EXERCISE REQUIREMENTS – Copy each of the lines below word for word.

LISTING –

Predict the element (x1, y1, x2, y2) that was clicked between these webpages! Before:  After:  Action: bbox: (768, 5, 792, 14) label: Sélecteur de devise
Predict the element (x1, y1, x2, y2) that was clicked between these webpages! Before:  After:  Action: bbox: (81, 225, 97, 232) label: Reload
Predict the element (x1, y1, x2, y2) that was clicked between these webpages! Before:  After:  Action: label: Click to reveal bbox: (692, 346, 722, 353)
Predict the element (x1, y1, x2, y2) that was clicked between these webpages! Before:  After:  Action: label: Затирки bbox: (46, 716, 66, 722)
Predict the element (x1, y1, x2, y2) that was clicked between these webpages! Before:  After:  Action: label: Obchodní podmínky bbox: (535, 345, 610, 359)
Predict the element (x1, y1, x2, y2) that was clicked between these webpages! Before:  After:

RESULT OF THIS EXERCISE –
Predict the element (x1, y1, x2, y2) that was clicked between these webpages! Before:  After:  Action: bbox: (768, 5, 792, 14) label: Sélecteur de devise
Predict the element (x1, y1, x2, y2) that was clicked between these webpages! Before:  After:  Action: bbox: (81, 225, 97, 232) label: Reload
Predict the element (x1, y1, x2, y2) that was clicked between these webpages! Before:  After:  Action: label: Click to reveal bbox: (692, 346, 722, 353)
Predict the element (x1, y1, x2, y2) that was clicked between these webpages! Before:  After:  Action: label: Затирки bbox: (46, 716, 66, 722)
Predict the element (x1, y1, x2, y2) that was clicked between these webpages! Before:  After:  Action: label: Obchodní podmínky bbox: (535, 345, 610, 359)
Predict the element (x1, y1, x2, y2) that was clicked between these webpages! Before:  After:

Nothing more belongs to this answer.